Thanks Moebius and TSDS!


----------



## Seaview (Feb 18, 2004)

That's NICE, and "Natasha" is actually the correct scale for a "giant", also! :thumbsup:


----------



## Solium (Apr 24, 2005)

Wow, for a moment I thought that was the Aurora kit. Amazing job on such a tiny model.


----------



## BrianM (Dec 3, 1998)

Awesome! The kit begs to be put in a diorama, I love seeing these clever ideas.


----------



## Chuck Eds (Jul 20, 2009)

Very cool, too bad the SID didn't have agents like her on the show!


----------



## john_trek (Apr 13, 2000)

Very clever "stand". What scale is the figure?

IIRC the scale difference in the Land o' Giants was stated to be "everything is 10 times bigger". Ten times bigger than 1/128 would be 1/12.8th scale. So I would think a 1/12th figure would be about right.


----------



## Xenodyssey (Aug 27, 2008)

It's a 12" figure so I would guess the scale is around 1/12 or so. It came with multiple sets of interchangable hands so I was able to give the impression she was holding the ship (luckily).


----------



## SteveR (Aug 7, 2005)

1/6th scale, you mean.


----------



## kdaracal (Jan 24, 2009)

Is that a Barbie?


----------



## Steve H (Feb 8, 2009)

kdaracal said:


> Is that a Barbie?


Looks like a Takara 'Cool Girls' figure to me.


----------



## Xenodyssey (Aug 27, 2008)

Err. yes 1/6 scale figure. It was from a set called "Cyber Girls" I think. The ones I picked up at the time were the Matrixy character, a samuri character and a Ghost in the Shell SWAT squad figure. They all came with various weapons, hands poses and other props.


----------



## Steve H (Feb 8, 2009)

Xenodyssey said:


> Err. yes 1/6 scale figure.
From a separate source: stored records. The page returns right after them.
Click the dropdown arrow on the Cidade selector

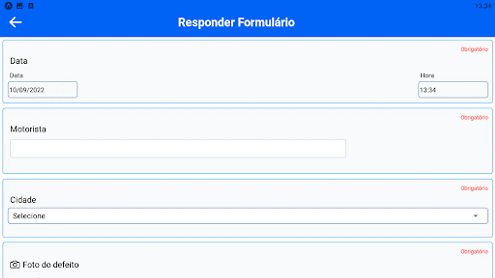[476, 216]
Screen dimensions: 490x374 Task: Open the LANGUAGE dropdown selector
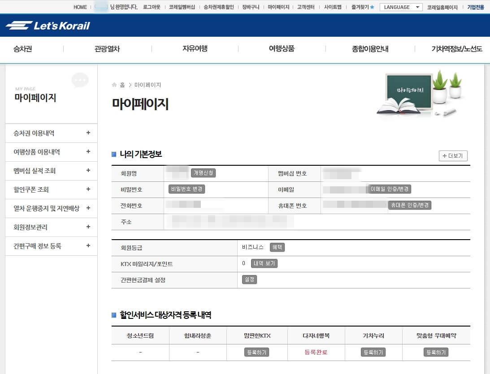coord(400,7)
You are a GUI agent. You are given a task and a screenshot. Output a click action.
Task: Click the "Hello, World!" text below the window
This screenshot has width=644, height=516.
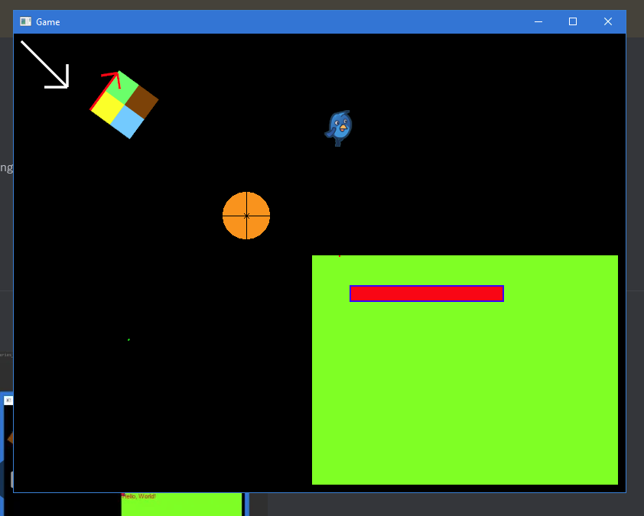point(138,497)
It was from a set called "Cyber Girls" I think. The ones I picked up at the time were the Matrixy character, a samuri character and a Ghost in the Shell SWAT squad figure. They all came with various weapons, hands poses and other props.


Cyber Girls was the American release of a handful of the Cool Girl line, I can't recall who handled it, I think it was via Diamond Distributors.

They were pretty nifty and my GI Joes are very upset with me that I never got any...


----------



## charonjr (Mar 27, 2000)

giants scale was 12x normal, making a six foot human six inches (giant scale) tall.


----------



## whitewarrior (Nov 29, 2008)

I think it is perfect! COOL X12!


----------



## fortress (Apr 1, 2006)

I think it would be a very cool idea if someone produced a campsite diorama 
for the Moebuis Mini-Spindrift and/or a large figure display of a SID man which
could hold the ship. Very cool, indeed.

fortress


----------



## Seaview (Feb 18, 2004)

A Moebius "Captain Action" figure could with very minor modifications make for a nice S.I.D. officer.


----------